6th annual Code Camp
8, 9 October 2011
Foothill College
This un-conference just keeps getting better and better. More people know each other, more students have clued into it, more people attend and more people give talks! This time there were even companies recruiting, for example, SurveyMonkey.
1. "Mobile Web Design Moves" by Luke Wroblewski
Designing a mobile app or website is very different from the desktop. The screen size is obviously smaller, so you have to make sure you choose just the most important functionality. You need to think about what features people need when they are on the move. People will type, as the massive popularity of texting and tweeting proves.
-Put one nav button top left, which jumps to the bottom of the screen where alll the navigation is.
-Don't replicate browser controls (like the back button) in your HTML app.
-Drop downs take so many taps. so avoid them.
-Input: specify type attributes in HTML, use input masks.
-Drag to refresh or reveal.
-Make interactions happen with the content, e.g. content is clickable.
2. "ECMAScript: What next?" by Douglas Crockford
The new features of the JavaScript language he is describing here may be implemented by browsers in 2013.
-Modules - gives us security; make JS one of the most secure programming languages in the world,
-Proxies,
-struct types intended for 3D graphics realtime,
-Parallel arrays for compute-intensive apps,
-Other features that will make JavaScript better for server side programs.

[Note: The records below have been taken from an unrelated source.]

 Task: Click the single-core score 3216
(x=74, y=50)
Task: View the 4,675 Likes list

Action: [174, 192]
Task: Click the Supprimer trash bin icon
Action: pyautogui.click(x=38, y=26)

-See Wiki.ecmascript.org for more info or to make a feature request.
3. "Programming Android Tablets" by Oswald Compesatoand Markova Gargenta
Markova Gargenta -would be a great adjunct
Marko@marakana.com
He wrote the O'Reilly book
No more passwrds, must use OAuth
Android Java=
Java SE - UI , reflection, et al
+ Android API
4. "iPhone Development Kickstart" by Lance Bullock
-App Delegate exposes the app lifecycle
-You have Views and 'view controllers'
A 'view controller' is just another word for the controller in an M/V/C architecture
-Nib file is where you build your UI
-All positioning is absolute
-Cocoa touch frameworks and patterns
foundation, Uikit, mapkit
-Don't perform long running tasks on main UI thread
Objective C
-They are teaching Objective C at Canada college
-Has no constructors
-You have to release memory
-Uses alloc
5. "JavaScript Code Organization and Encapsulation" by Shawn Can Ittersum
This talk was standing room only. It assumed one already knew JavaScript and OOP and wanted to use JavaScript as a real application programming language.
-In JavaScript, all functions are closures because they all have scope.
-When you use "new" JS automatically creates an instance for you and you can refer to it as "this"
-Duck.prototype = { } Is the parent object, so all other Ducks will inherit from that object, which allows all other Ducks to use the same copy of a method in the prototype.
-Base.js allows for more intuitive inheritance and class defs.
-underscore as prefix is a signal that a variabe is private, but it isn't enforced by the language.
-Put all globals in Shared namespace.
-Keep all CSS styles in separate file.